Aber ich nicht! Ich werde nicht den gleichen Weg einschlagen. Ich finde einen Weg heraus – ganz sicher!
Entschlossenheit durchflutete jede Faser ihres Seins. Von diesem Tag an war sie der Treibstoff, der Kat in ihrem Leben vorantrieb. Sie fand einen Weg aus dem scheinbar vorgezeichneten Schicksal und machte etwas aus sich. Kämpfte sich heraus aus dem trostlosen, gnadenlosen Mahlstrom, der sie mit sich in den Abgrund reißen wollte. Der schon ihre Mutter verschluckt hatte, und deren Mutter.
Offensichtlich gab es zwei Dinge, die sie unweigerlich in diesen Abgrund reißen könnten: Alkohol und Drogen. Ihre Mutter und deren Mutter hatten sich prostituiert, um ihre Sucht finanzieren zu können. Und auch Sex kam für Kat nicht infrage. Denn Sex bedeutete, ein vaterloses Kind zu bekommen und als alleinerziehende Mutter auf Sozialhilfe angewiesen zu sein. So, wie ihre Mutter, und deren Mutter …
Sex, Alkohol und Drogen – alles Gift.
Und absolut verboten für sie.
Genauso wie das ziellose Umherstreunen. Von jetzt an würde sie sich auf ein Ziel konzentrieren, das durchdacht war. Mit jedem Schritt, den sie machte, entfernte sie sich aus ihrem alten Leben in Richtung eines neuen, das so aussehen würde, wie sie es sich wünschte. Ein Leben, das sie für sich selbst erschaffen wollte.

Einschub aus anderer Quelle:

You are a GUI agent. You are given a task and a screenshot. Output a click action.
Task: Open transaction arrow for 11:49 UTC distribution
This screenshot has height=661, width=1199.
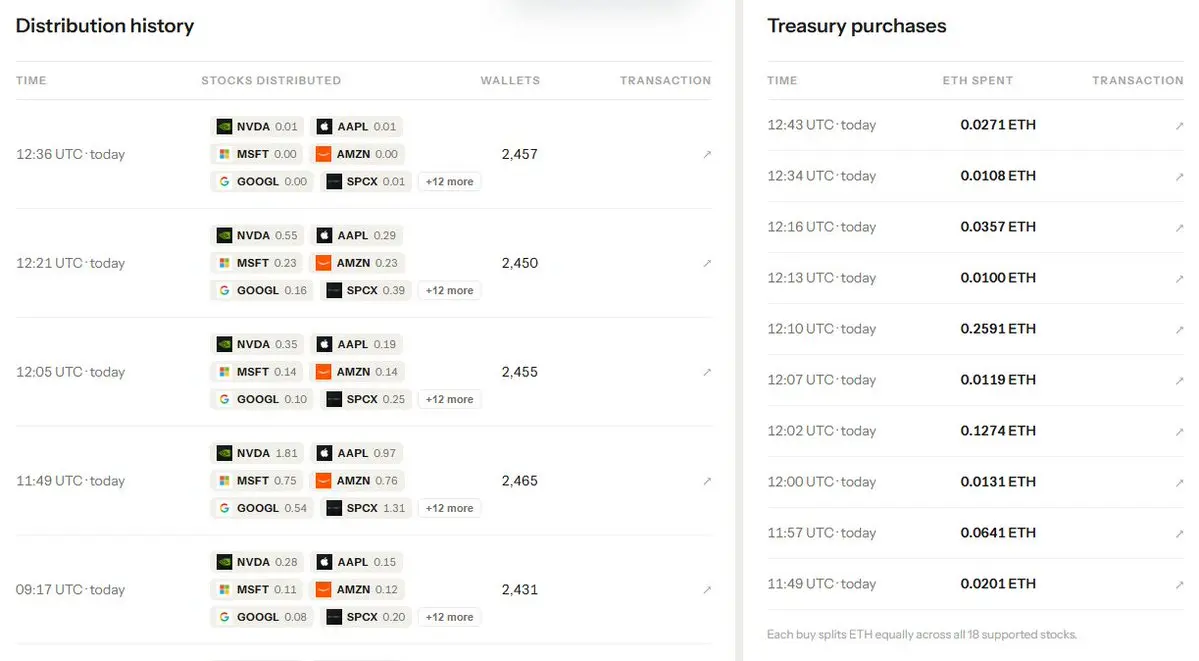coord(707,481)
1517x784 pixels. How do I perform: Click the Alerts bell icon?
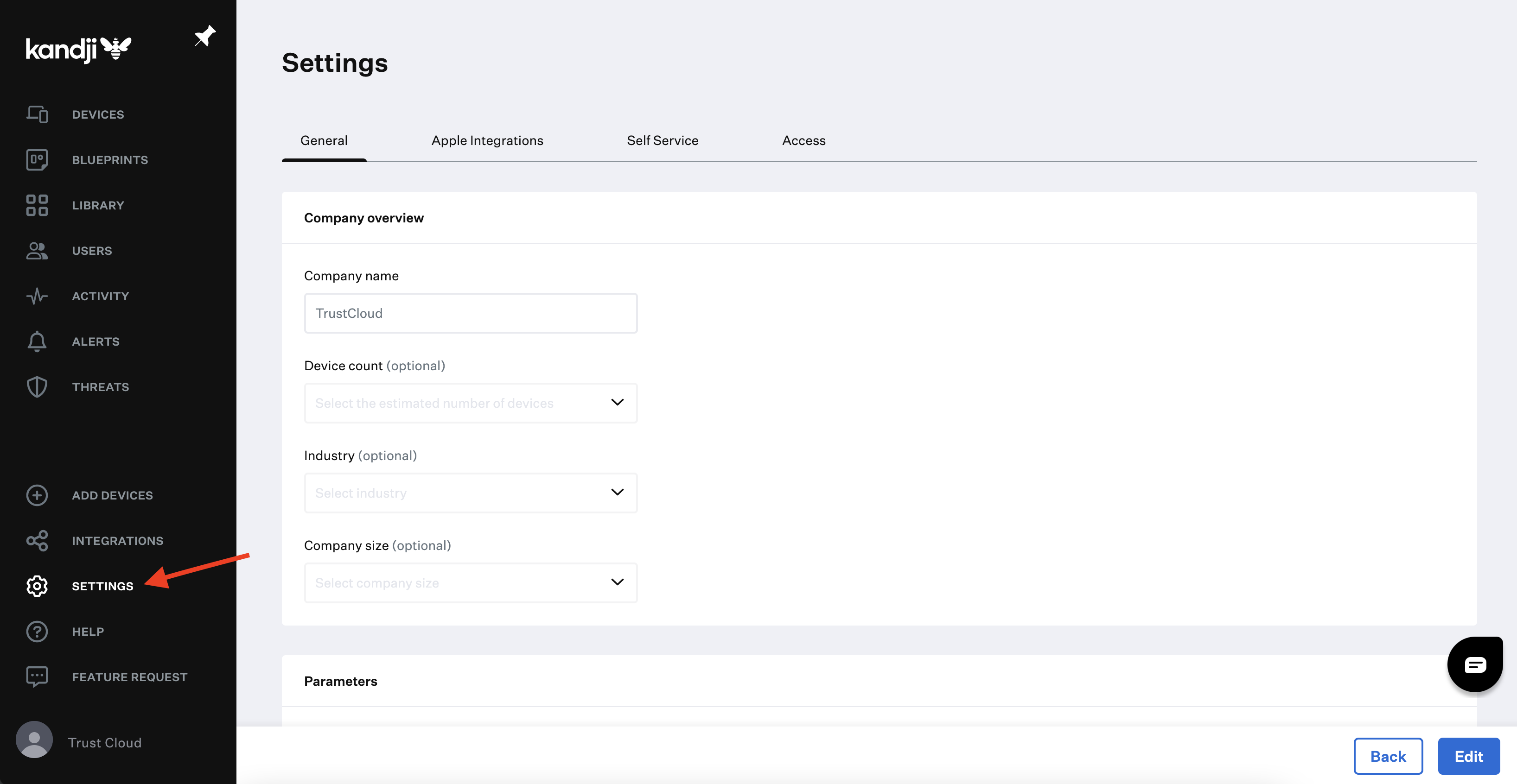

Aber wie sollte sie das anstellen? Sie wollte arbeiten, hart arbeiten. Wenn sie nur wüsste, was? In der Schule hatte sie kaum gelernt, weil sie die Schule hasste. Was also könnte sie tun?
Es war Katya, die ihr den Weg gewiesen hatte. Katya, die sie in dem Obdachlosenheim kennenlernte, wo auch sie wohnte.